Mumbai: Risks to banking sector have risen in the last six months, given deterioration in asset quality and lacklustre corporate profit growth, according to a report released by the Reserve Bank of India on Wednesday.
That is likely to mean an increase in the level of bad loans held particularly by state-run banks over the next year, even under the ‘normal’ circumstances considered in the report, as debt owed by India's largest borrowers sours further.
"Corporate sector vulnerabilities and the impact of their weak balance sheets on the financial system need closer monitoring," RBI Governor Raghuram Rajan said in the foreword of the semi-annual Financial Stability Report.
Companies' overall ability to repay debt, as measured by earnings relative to interest owed, improved in the months to September, but the report warned bad debt was becoming more concentrated among large, highly leveraged borrowers.
The proportion of bad loans held by large borrowers rose to 87.4 in September 2015, from 78.2 percent in March.

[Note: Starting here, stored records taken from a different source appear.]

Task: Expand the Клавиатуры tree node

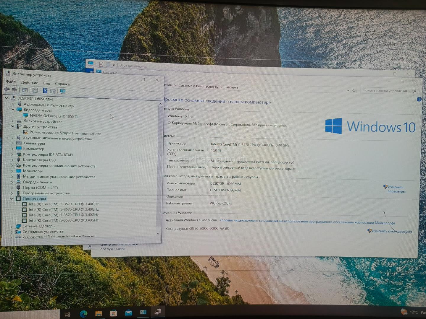Action: click(x=12, y=143)
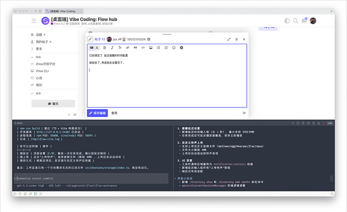This screenshot has height=212, width=347.
Task: Toggle the hamburger sidebar menu
Action: (34, 21)
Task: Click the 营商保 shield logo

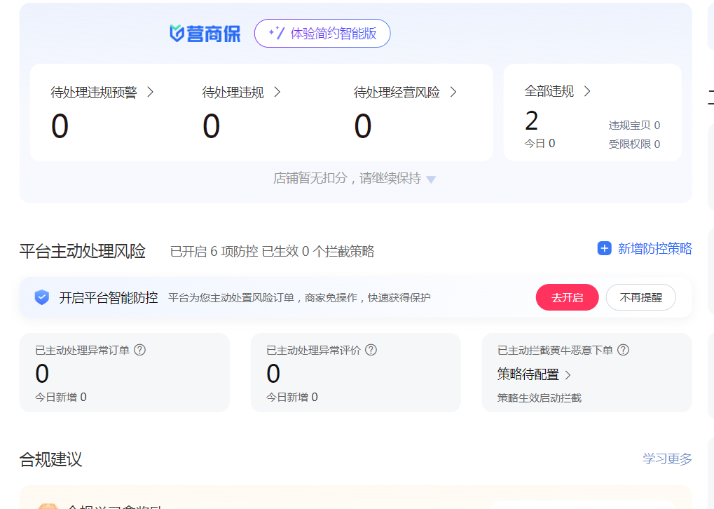Action: (177, 34)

As of June, five sectors - mining, iron and steel, textiles, infrastructure and aviation - accounted for 24.2 percent of advances from India's banks, but 53 percent of stressed debt, the report said.
Overall, gross non-performing assets of scheduled commercial banks, as a percentage of loans, rose to 5.1 percent in September 2015, from 4.6 percent in March. Overall stressed debt - which includes restructured loans - ticked higher to 11.3 percent from 11.1 percent.
Public sector banks, however, saw stressed assets at 14.1 percent of their total loans.
Under the baseline scenario tested for the report, overall non-performing loans will rise to 5.4 percent by September 2016, before improving. Under a severe stress scenario - if the economy worsens - bad loans could deteriorate to 6.9 percent by March 2017.
The report, highlighting risks to India's economy, cited cyber security and a changeable climate which Rajan warned could have an impact on the level and volatility of Indian inflation.
The RBI governor also called for "careful calibration" of domestic policies to withstand global headwinds after the recent US Federal Reserve interest rate hike and China's slowdown, and for continued structural reforms and an "unambiguous policy stance" on taxation to attract capital inflows.
After being buyers of Indian shares and bonds in October, foreign investors turned sellers and since November have pulled out $2.85 billion, though they remain net buyers for the year.